Light propagation and gravitational lensing on the Weyl-like spacetime in scalar-tensor theories of gravity

TL;DR

This paper investigates light propagation and gravitational lensing in scalar-tensor gravity theories using a static, axisymmetric solution, revealing conditions for negative deflection angles and classifying parameter spaces based on optical scalar properties.

Contribution

It introduces a conformal transformation technique for scalar-tensor theories, analytically derives conditions for negative light deflection, and classifies model parameters based on optical scalar behavior.

Findings

Negative deflection angles indicating light reflection occur under specific conditions.

Classification of parameter space into four regions based on Weyl source-term properties.
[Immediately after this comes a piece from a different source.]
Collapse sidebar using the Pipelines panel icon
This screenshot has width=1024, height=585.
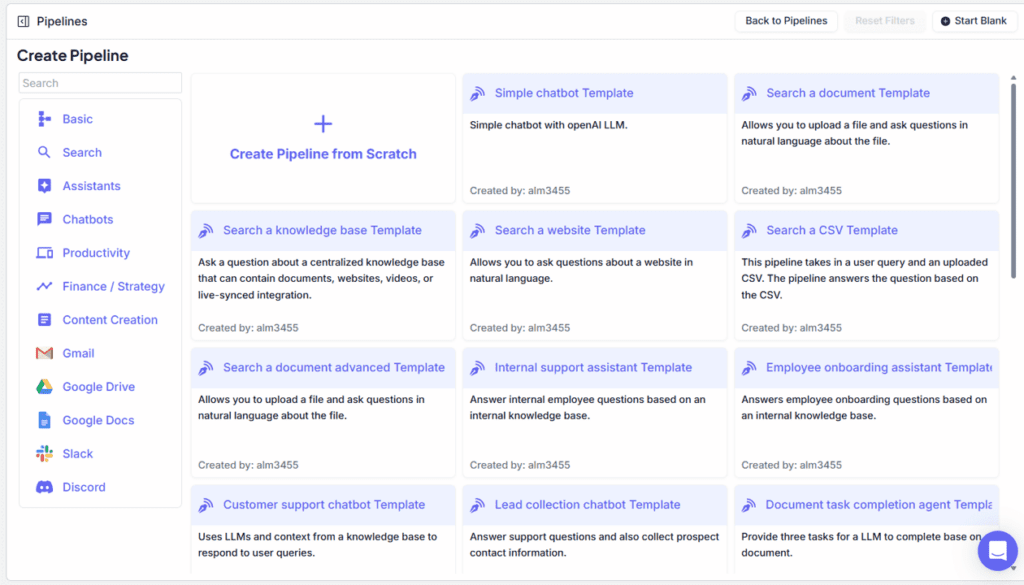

Numerical solutions support a thin lens approximation and relate lensing features to model parameters.

Abstract

We study light propagation and gravitational lensing in scalar-tensor theories of gravity by using a static, axisymmetric exterior solution. The solution has asymptotic flatness properties and is reduced to Voorhees's one in the case of a constant scalar field. Our studies are done by using a technique of the conformal transformation such that their results are independent of details of scalar-tensor theories. For some specific cases, we analytically obtain a deflection angle of the light path and find that it can become negative. The appearance of a negative deflection angle indicates ``reflection'' of a light path, and we investigate under which conditions the light reflection occurs. As for the optical scalars, the Weyl source-term shows significantly different properties compared with that in the Schwarzschild spacetime. We therefore classify a space of the model parameters into four distinct regions on the basis of the qualitative properties of the Weyl source-term and find a close relationship between this classification and the occurrence of the light reflection. We finally solve the null geodesic equations and the optical scalar equations numerically. We find that a picture of the thin lens is applicable and give a simple analytic model for the optical scalars. As for the properties of gravitational lensing, the deflection angle and the image distortion rate are obtained as functions of the impact parameter. Again, we find a close relationship between their qualitative properties and the classification above.